Here’s a broad overview of Minnesota’s tech scene today:
The hidden giant
The biggest tech company in the state isn’t a stand-alone company or a household name. It’s Optum, the data services subsidiary of UnitedHealth Group Inc., the nation’s largest health insurer.
“We’re sometimes known as the biggest company in health care that nobody knows,” says Bill Miller, chief executive of OptumInsight, the health information and technology business within Optum.
Its revenue will surpass $40 billion this year, about one-third of UnitedHealth’s overall revenue. On its own, Optum is bigger than any company in the state except Cargill, Target and Best Buy. Its legions of programmers and specialists are spread in offices throughout the western suburbs, but the firm will soon open a new headquarters building in Eden Prairie, a short distance from UnitedHealth’s main campus in Minnetonka.
“We’re creating our own front door,” Miller says.
Optum and UnitedHealth employ thousands of tech professionals in the Twin Cities in almost every discipline, even game designers. It runs the data systems for UnitedHealth, hundreds of other health plan providers and several thousand hospitals and clinics. Over the past year, it was called on to help fix the insurance exchanges of the federal government and some states, including Minnesota, set up to implement the U.S. health reform law.
The service providers
Another reason Minnesota’s tech scene is so low-key is that the biggest group of companies provides services to other businesses, rather than to consumers. Many of these companies are connected to the industries in which the best-known companies in the state are leaders, such as agriculture and retailing.
One of the most closely-watched such companies is fast-growing SPS Commerce, a Minneapolis firm that is helping retailers manage their inventory more efficiently for online and in-store deliveries. Insite Software, also in downtown Minneapolis, develops e-commerce platforms for manufacturers and distributors. Kidblog of Minneapolis provides teachers with a blogging system that can be controlled to a limited audience that a teacher defines.

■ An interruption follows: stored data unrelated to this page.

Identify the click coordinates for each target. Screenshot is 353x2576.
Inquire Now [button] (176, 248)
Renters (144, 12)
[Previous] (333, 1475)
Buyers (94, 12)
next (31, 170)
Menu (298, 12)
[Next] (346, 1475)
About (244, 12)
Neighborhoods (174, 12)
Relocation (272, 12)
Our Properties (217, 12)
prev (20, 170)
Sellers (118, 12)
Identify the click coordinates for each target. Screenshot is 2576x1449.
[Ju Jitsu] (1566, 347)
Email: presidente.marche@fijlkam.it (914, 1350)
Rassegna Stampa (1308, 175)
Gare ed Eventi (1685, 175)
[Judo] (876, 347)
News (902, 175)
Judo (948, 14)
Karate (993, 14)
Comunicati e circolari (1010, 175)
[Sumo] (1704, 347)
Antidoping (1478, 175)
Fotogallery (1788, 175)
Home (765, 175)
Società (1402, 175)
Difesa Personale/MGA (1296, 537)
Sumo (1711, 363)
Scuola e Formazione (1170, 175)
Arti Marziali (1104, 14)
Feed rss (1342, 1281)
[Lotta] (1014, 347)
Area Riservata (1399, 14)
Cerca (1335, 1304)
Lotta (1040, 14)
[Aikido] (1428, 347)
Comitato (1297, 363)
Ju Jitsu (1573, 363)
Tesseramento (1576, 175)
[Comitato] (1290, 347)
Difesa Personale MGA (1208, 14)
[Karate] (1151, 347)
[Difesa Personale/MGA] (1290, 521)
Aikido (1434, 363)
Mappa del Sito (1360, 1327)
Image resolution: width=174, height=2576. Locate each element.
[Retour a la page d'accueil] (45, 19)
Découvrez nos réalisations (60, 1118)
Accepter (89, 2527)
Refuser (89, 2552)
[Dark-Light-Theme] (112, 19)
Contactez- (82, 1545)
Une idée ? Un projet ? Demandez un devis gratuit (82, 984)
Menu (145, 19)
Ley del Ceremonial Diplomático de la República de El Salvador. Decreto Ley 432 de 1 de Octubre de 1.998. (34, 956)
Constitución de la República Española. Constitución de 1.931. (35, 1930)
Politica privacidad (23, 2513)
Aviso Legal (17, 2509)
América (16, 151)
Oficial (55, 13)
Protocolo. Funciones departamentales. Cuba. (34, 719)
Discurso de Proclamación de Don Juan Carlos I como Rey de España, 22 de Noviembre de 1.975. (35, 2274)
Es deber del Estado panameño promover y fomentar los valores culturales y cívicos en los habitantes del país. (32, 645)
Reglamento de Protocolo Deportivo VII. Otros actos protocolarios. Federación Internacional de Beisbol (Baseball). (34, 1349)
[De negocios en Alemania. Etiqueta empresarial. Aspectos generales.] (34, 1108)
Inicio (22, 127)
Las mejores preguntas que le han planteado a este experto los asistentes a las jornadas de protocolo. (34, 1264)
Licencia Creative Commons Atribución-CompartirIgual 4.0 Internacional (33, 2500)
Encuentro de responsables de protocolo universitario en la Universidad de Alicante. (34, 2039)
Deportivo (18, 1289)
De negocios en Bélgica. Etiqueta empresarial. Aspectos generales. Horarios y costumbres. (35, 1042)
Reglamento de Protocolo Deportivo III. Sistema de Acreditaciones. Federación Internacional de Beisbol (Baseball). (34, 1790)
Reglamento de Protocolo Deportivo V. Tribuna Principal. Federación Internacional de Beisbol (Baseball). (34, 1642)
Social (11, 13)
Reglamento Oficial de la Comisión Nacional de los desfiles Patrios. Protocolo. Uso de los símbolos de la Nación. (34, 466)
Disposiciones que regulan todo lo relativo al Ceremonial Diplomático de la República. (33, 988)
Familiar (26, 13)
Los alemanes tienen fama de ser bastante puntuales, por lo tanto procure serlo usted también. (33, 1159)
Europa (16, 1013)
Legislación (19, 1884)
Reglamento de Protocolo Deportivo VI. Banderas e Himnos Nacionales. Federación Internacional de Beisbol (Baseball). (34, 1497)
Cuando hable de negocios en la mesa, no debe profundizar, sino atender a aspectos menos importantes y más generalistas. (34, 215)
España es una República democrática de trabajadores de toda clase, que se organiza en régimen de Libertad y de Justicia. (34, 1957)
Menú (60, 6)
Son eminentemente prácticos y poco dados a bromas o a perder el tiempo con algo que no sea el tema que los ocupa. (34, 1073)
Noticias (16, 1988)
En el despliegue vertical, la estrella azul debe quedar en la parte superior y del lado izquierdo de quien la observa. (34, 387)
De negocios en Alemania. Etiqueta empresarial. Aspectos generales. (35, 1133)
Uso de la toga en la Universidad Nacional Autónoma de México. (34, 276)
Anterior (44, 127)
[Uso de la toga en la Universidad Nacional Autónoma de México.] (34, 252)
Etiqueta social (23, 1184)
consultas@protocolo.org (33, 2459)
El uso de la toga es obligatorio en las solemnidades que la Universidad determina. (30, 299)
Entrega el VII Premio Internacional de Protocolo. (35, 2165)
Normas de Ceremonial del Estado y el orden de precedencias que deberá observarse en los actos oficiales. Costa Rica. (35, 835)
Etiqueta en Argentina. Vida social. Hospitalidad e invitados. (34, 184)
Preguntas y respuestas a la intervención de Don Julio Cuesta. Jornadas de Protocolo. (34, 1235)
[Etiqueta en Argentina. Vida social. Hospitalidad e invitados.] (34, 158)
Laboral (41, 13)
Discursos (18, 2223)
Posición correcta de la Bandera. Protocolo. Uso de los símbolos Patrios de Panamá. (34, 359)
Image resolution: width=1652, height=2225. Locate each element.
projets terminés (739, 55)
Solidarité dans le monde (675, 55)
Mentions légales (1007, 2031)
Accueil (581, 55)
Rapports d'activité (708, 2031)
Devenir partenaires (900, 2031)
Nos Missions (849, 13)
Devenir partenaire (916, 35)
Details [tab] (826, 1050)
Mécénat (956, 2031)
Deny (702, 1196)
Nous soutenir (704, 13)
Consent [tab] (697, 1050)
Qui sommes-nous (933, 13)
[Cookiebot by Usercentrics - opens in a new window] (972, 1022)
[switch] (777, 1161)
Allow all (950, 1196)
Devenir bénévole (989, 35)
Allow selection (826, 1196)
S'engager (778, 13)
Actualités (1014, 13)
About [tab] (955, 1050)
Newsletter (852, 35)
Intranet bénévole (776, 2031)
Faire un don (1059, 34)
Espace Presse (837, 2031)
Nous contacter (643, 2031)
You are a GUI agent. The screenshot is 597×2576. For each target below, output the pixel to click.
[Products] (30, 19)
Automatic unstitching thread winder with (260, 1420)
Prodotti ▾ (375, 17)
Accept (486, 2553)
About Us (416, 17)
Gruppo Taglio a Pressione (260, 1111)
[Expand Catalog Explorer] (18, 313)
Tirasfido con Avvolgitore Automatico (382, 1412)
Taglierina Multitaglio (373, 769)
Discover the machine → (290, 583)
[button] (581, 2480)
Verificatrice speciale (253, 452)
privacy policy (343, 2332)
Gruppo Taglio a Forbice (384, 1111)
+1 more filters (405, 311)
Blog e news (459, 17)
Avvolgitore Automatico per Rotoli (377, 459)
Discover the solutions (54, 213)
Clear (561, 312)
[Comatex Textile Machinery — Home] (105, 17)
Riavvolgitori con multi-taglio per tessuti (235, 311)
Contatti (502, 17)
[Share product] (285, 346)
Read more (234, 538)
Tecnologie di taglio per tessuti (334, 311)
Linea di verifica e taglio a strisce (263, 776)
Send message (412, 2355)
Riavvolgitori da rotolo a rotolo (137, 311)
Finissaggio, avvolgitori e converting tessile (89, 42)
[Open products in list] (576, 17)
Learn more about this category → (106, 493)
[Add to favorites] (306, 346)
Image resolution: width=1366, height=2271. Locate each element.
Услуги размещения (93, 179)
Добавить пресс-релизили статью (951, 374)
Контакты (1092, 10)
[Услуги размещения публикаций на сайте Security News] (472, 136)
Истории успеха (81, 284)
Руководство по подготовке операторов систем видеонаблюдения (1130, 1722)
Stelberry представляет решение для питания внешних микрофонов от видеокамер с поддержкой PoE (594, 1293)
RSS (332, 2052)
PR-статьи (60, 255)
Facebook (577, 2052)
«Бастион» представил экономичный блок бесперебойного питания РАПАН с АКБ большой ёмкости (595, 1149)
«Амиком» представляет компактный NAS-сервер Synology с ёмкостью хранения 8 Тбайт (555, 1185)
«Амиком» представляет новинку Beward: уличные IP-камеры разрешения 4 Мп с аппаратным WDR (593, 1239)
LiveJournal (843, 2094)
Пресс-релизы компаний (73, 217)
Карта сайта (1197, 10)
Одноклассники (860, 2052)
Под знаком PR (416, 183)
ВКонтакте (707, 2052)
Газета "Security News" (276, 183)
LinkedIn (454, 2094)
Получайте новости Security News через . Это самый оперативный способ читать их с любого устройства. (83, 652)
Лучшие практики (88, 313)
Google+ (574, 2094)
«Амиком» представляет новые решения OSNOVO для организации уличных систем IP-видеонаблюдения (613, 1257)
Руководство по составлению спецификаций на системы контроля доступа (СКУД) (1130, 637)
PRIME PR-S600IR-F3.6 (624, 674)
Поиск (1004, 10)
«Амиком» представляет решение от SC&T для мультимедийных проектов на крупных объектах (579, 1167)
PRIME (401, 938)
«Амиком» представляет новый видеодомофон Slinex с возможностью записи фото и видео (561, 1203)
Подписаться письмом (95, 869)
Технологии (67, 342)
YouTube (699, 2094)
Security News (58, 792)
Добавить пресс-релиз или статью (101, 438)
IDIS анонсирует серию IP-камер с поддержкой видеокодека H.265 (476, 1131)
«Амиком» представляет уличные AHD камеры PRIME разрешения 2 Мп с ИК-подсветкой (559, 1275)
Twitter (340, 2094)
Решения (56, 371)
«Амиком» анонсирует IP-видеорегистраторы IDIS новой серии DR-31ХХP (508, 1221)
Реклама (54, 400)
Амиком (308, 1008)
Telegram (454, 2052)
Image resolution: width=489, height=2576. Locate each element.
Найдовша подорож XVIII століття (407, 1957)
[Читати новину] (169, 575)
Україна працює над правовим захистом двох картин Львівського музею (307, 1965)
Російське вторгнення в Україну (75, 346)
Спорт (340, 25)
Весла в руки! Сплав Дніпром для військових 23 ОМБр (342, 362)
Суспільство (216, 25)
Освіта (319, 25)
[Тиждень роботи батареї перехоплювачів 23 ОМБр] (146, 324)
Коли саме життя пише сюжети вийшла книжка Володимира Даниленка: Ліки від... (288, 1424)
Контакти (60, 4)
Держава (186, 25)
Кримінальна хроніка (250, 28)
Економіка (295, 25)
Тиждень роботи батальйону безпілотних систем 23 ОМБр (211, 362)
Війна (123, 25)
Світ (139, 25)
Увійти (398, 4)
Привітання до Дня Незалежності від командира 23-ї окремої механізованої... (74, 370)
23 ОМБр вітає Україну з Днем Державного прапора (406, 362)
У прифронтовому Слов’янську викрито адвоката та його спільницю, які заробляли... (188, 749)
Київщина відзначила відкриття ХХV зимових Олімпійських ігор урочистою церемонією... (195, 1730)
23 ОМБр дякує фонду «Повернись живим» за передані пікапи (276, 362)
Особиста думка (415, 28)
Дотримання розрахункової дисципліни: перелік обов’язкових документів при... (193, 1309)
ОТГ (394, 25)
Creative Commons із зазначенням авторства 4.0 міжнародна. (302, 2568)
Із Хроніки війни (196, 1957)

The list is far longer. Even some older business-to-business firms in the state have refashioned as tech companies. Deluxe Corp., the Shoreview company once best known for printing checks for corporate HR departments, now gets the majority of its revenue from personnel- and sales-related tech services.
Seagate Technology still makes hard drives in Bloomington and Hutchinson Technology makes electronic components in Hutchinson and Plymouth. But the real action in Minnesota these days revolves around 3-D printing and robotics. The biggest company in 3-D printing globally is Eden Prairie-based Stratasys, a company becoming more widely known because its MakerBot consumer products are starting to enter stores like Home Depot. PaR Systems of Shoreview makes robots used in factories and even in the cleanup of Japan’s Fukushima nuclear plant.
The Internet of things
Dozens of companies in Minnesota are involved in the same megatrend as Smart Things, which is the placement of wireless technology into many kinds of goods beyond smartphones and tablets. Though Honeywell’s headquarters is no longer here, much of the development of its automation products is and many of those are becoming connected to the Internet.
And Digi International, which started as provider of networking equipment for telecom companies, now offers wireless modules that can be used to hook up almost anything to the Internet. One of its engineering teams works in an office overlooking Target Field in downtown Minneapolis to customize the modules for clients.
“Their motto is, ‘We can stick a radio in it,’ ” Liebl said.
Adam Belz contributed to this report.